8 responses to “Fish on Fridays

  1. Judith

    Another great food mystery of Central New York: the overwhelming presence of fish fry stands, and fried haddock at that. I have attempted to discover just how haddock became so popular in Central New York — along Route 5? – the Thruway towns, Erie Canal towns especially, and where I was born raised, Syracuse. I have lived next to the sea in various areas, and I have never eaten better haddock. While the number of fish fry places has dimnished, sadly, one can still find them, and, from what I’ve heard, you can still get a gigantic piece of haddock for cheap cheap money.

    Although I suppose part of me knew better, I never questioned the haddock phenomena… It didn’t come from Onondaga or Oneida Lake. And, there was not a big fish market that I know of…but there might have been.

    But Syracuse, and the surrounding areas, absolutely had the best food I’ve ever eaten anywhere, (during the 1950s), and that’s my stomach, not nostalgia, talking.
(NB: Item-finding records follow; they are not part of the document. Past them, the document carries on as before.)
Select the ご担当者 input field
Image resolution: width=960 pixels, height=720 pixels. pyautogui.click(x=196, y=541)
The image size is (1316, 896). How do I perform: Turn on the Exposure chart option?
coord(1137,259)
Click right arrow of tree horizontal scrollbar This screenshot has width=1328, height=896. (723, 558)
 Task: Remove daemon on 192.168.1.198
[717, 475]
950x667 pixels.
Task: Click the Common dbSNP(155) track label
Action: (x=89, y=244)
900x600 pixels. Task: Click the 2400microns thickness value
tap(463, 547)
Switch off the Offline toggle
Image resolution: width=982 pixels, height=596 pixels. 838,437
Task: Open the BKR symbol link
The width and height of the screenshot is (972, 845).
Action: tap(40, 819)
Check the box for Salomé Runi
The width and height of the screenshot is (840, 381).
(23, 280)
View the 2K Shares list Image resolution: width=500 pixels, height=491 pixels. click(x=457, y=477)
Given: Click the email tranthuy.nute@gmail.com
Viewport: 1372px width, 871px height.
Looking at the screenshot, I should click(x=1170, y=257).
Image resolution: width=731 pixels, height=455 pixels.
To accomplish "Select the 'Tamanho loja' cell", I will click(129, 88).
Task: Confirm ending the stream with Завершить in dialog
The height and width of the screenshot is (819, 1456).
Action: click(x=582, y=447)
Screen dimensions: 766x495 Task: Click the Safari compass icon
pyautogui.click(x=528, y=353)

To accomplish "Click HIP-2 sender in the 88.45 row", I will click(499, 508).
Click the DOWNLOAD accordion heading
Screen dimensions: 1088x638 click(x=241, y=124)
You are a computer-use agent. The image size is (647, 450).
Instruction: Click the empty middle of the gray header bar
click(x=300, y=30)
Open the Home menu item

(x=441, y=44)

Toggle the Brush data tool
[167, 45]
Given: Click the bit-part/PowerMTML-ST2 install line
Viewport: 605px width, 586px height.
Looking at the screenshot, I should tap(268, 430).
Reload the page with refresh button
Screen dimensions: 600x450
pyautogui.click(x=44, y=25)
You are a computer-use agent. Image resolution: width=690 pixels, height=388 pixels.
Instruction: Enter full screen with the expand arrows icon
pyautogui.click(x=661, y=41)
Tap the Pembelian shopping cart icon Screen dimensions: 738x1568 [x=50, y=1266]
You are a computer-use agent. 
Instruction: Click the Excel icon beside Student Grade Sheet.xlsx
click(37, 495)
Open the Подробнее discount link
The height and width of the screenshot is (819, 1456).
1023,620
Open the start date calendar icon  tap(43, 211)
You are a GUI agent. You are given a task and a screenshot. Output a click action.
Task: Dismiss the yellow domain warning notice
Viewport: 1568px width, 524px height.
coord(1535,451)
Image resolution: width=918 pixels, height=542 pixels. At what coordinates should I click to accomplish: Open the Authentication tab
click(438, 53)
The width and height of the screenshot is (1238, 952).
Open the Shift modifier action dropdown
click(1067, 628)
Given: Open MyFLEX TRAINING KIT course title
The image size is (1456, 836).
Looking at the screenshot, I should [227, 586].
The ubiquitous fish fry stands so far inland, remain a mystery.

    Thank you, Jan, for your love of everything I love.

  2. Interesting and enjoyable post. I believe that humanity has benefited from the Church’s “no-meat Fridays.” I wonder if the abundance of cheese from Catholic France and Italy, for example, would have occurred without no-meat Fridays. I’m thinking about pizza with tomatoes, cheese, and vegetables. Also, vegetable soups. Spain’s paella. Eggplant-based ratatouille. Today, traditional Catholics like myself continue the observance throughout the year.

    Friday remains a Day of Penance —

  3. Great post! Generating much discussion among my Catholic colleagues at America magazine, many of whom were unaware of how popular Friday fish fries were in the Midwest. In New York City, McDonald’s fish often suffices.

  4. Eva Fierst

    Growing up in Germany during the 50’s and 60’s and NOT being catholic, Friday’s was either a fish day or a vegetarian day, as to refrain from ‘carnal’ pleasure on the day Christ had died. That was part of the rural patterns such as laundry on Mondays, fish on Fridays, and sweeping your side of the walkway on Saturdays.

    • Eva — So interesting — and I think the idea of days for certain chores and certain foods remained popular in the U.S. for quite a long time, maybe particularly in cities where a lot of Germans had settled.

  5. Anne Bonney

    What an interesting history. I’m heading for the Academy Tavern for their fish fry (pike, coleslaw, mac and cheese) – good stuff.